Fig. 5: K25A in vitro capsid assembly is rescued by compensating mutations.

A Assembly of 200 µM K25A (left) or K25T (right) CA variants in 2.5 mM NaCl, measuring absorbance over time at 350 nm. B Negative stain EM images of assembly reactions from (A). A, B WT data are reproduced in each pair of graphs to allow easier comparison with mutants. C Assembly of 200 µM K25A (left) or K25T (right) variants in 1.25 mM IP6. Where indicated by the asterisk, assembly reactions were performed in 400 µM CA and 10 mM IP6. D Negative stain EM images of assembly reactions from (C). Scalebar: 200 nm.
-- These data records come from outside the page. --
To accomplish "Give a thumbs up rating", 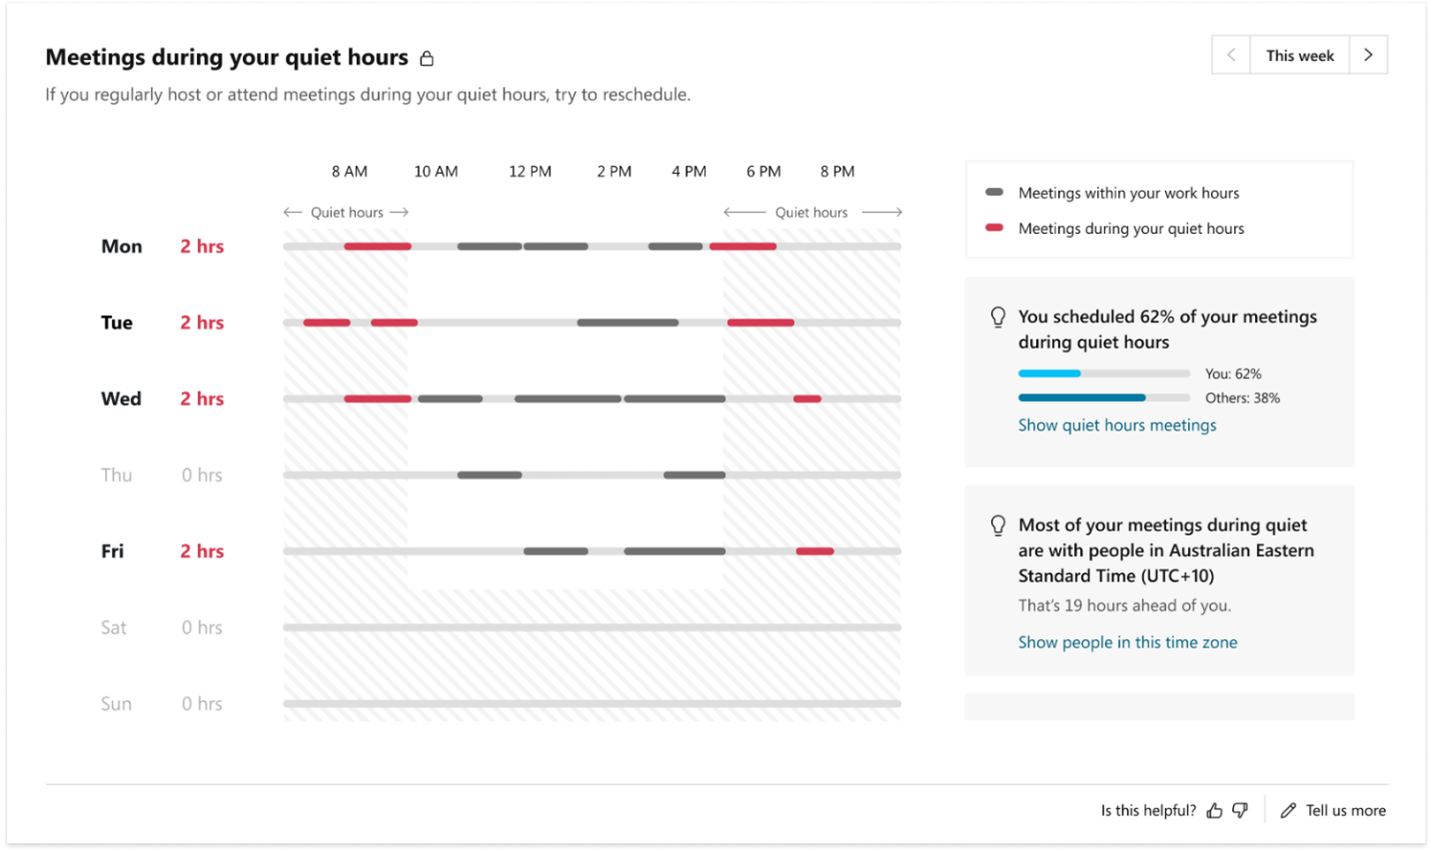I will [1214, 810].
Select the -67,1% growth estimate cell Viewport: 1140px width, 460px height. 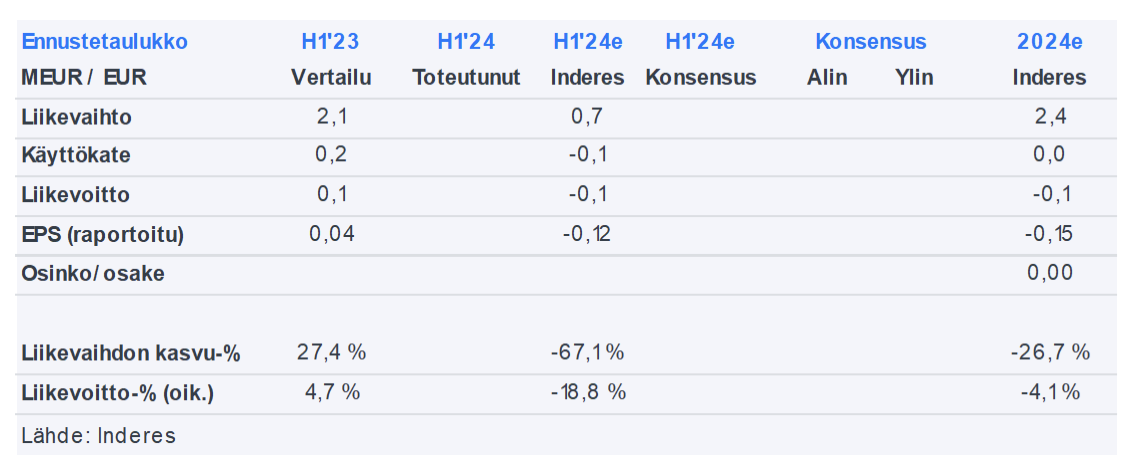click(x=587, y=353)
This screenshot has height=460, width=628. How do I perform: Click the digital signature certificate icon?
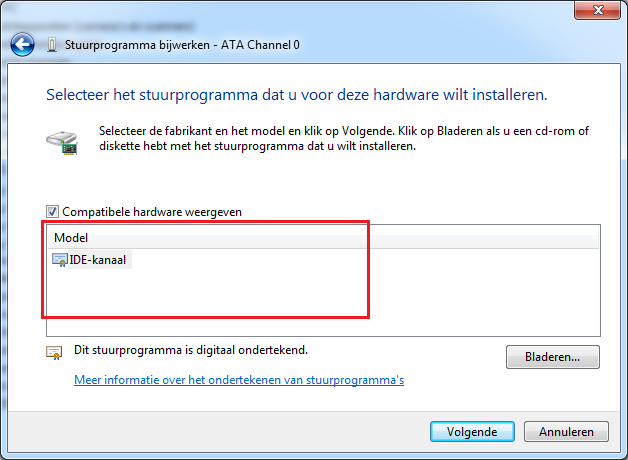pos(54,353)

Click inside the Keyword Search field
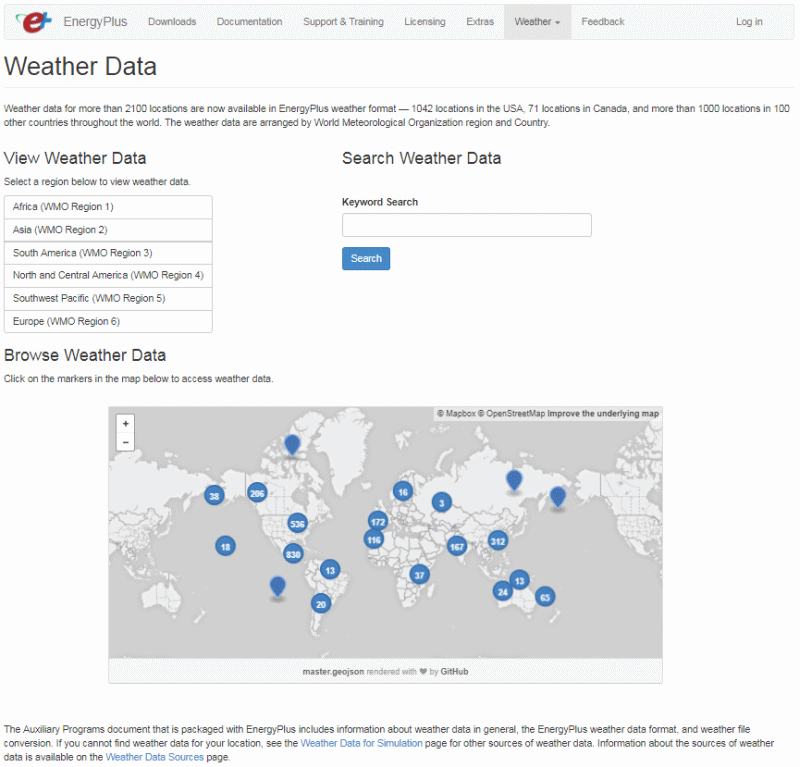tap(466, 225)
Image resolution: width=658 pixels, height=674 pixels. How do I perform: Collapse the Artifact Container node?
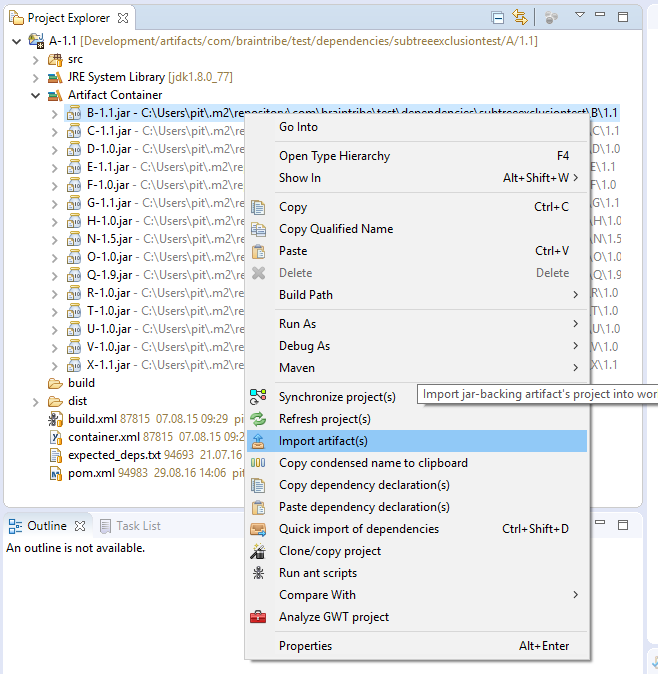(x=36, y=95)
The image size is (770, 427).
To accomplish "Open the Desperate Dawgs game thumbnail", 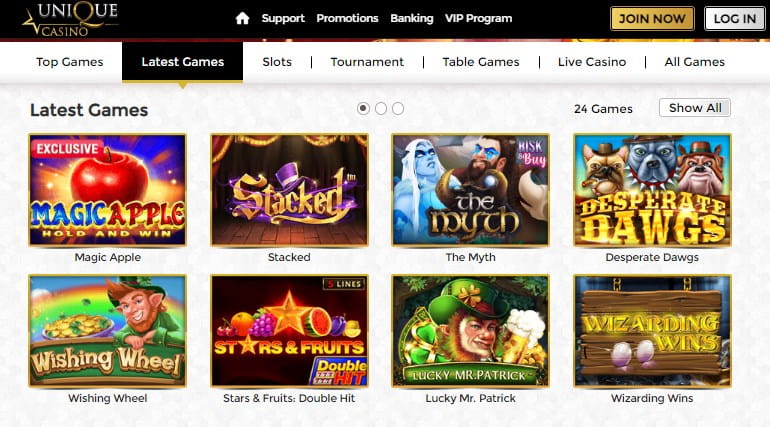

E–G Representations of packing interactions involving capsid pentamers (8CKW) in an HIV-1 capsid assembled in the presence of IP6⁸⁷. E N21-proximal residues at the interface between neighbouring monomers in the pentamer, including the key pawl and ratchet residue M39⁴⁶. Dotted lines from N21 highlight the relative distance and positioning of nearby residues and do not necessarily indicate non-covalent interactions. F As (E), but with S21 modelled in place of N21 and T25 instead of K25. G Interaction networks that promote packing at multiple pentamer (8CKW) interfaces. Two monomers of the same pentamer are shown in orange and green and parts of monomers from adjacent capsomers in pink and blue. A proposed allosteric network connects a linear ratchet motif (V24, K25 & M49) to a ‘TVGG’ motif and gate residue M66 that modulate hexamer or pentamer formation⁴⁶. The TVGG motif sits behind a three-fold interface where T216I is located. Yellow arrows indicate that interactions at each interface determine how closely monomers pack within and between pentamers.